Every single driver release from Nvidia is a bad driver. They've not had a stable driver for probably the past 5 years and almost all of their GPU's have had some sort of issue, whether its black screen, blue screen, BSOD, green video, crashing, etc... Nvidia truly don't care about gamers anymore, they have garbage drivers with no Q&A!

Surely they can afford 20 people to test their drivers and run various configurations, or are all of their developers and testers at AI now?
 
I'm guessing you between 40-60FPS. I want to play 90-120+ fps at max settings hence why I wanted a 5090. The monitor I have rocks to 240Hz, I mean I don't think I'm asking for too much in OLED glory. I thought 2025 was going to be that year as I'm doing a massive rebuild...WRONG!
I get 40-60fps when playing with high, but as I have a 4K120 screen, dropping the details a little is the wisest thing to do for now. At least FF VII Rebirth runs flawlessly at 100+ fps with 4K medium and it's a 2025 game (well, port).

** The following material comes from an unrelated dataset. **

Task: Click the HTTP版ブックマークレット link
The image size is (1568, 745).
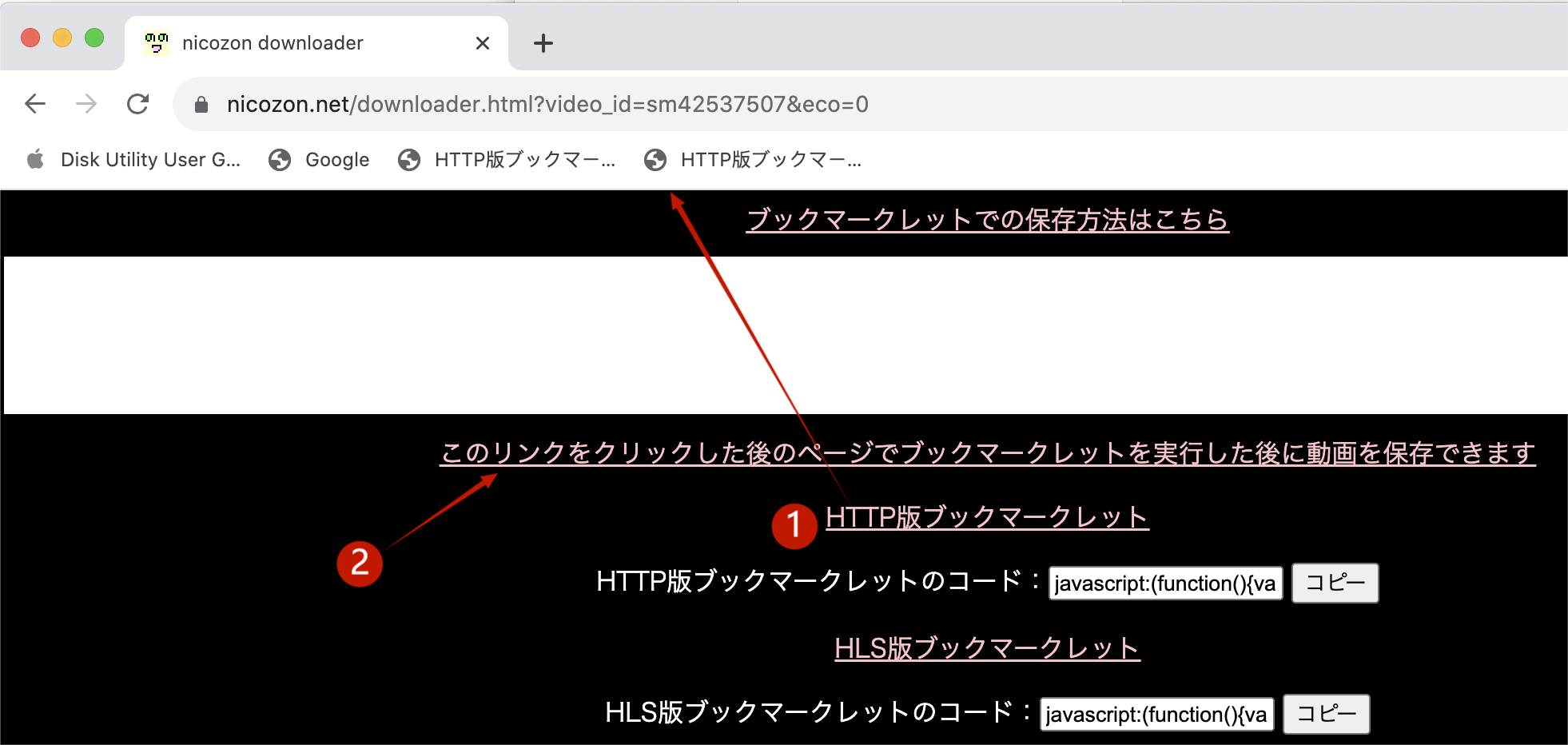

Even if I would have the cash, I would personally never get a 3KEUR graphics card and give them that "this is fine, next time we can pay 4KEUR" message.
 
AMD could have made a killing if the stayed in flagship competition wouldn't even matter if it was 10% slow at this point.
 
Every single driver release from Nvidia is a bad driver. They've not had a stable driver for probably the past 5 years and almost all of their GPU's have had some sort of issue, whether its black screen, blue screen, BSOD, green video, crashing, etc... Nvidia truly don't care about gamers anymore, they have garbage drivers with no Q&A!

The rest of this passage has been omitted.